The issue arose because the restaurant had two co-owners who had equal shareholdings. A dispute arose and it was agreed that the best solution was for one shareholder to buy out the other at a price to be determined by an independent expert valuer.
The instructions to the expert stated that he was to have access to all the records and documents in the company’s control, including “”any handwritten takings””.

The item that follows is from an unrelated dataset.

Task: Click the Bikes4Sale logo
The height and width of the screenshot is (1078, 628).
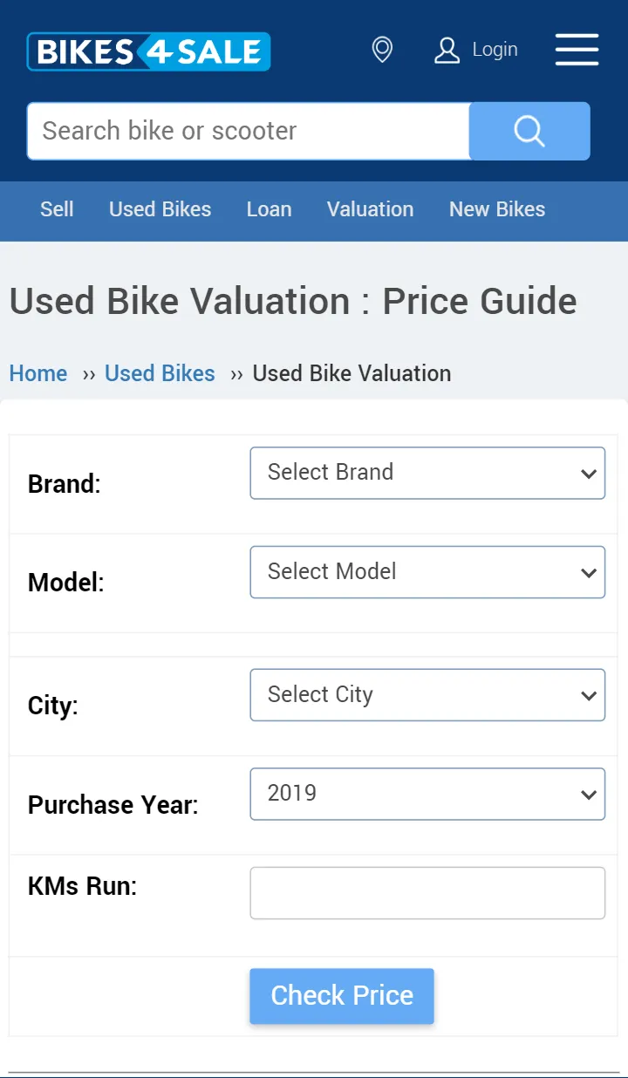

The expert valued the company by applying a multiplier to maintainable income. He calculated the maintainable income from the company’s profit and loss accounts, and did not consider the figures set out in handwritten takings.
The “seller” shareholder provided the expert with an accountant’s report which analysed the handwritten takings by comparison with the trading accounts, and concluded that the trading accounts were significantly understated.
However, the expert stated that he had to assume that the trading accounts were reliable unless a jointly appointed forensic accountant determined that they were not.
The seller took legal action, saying that by failing to consider the handwritten takings, and adopting the view that he had to rely on the trading accounts, the expert had disregarded his mandate and had undervalued the business.
The Court of Appeal ruled in favour of the seller. It held that a fair valuation of the business had to refer to all the books and records, including the handwritten takings. The valuer had not properly followed his instructions and his valuation should be set aside.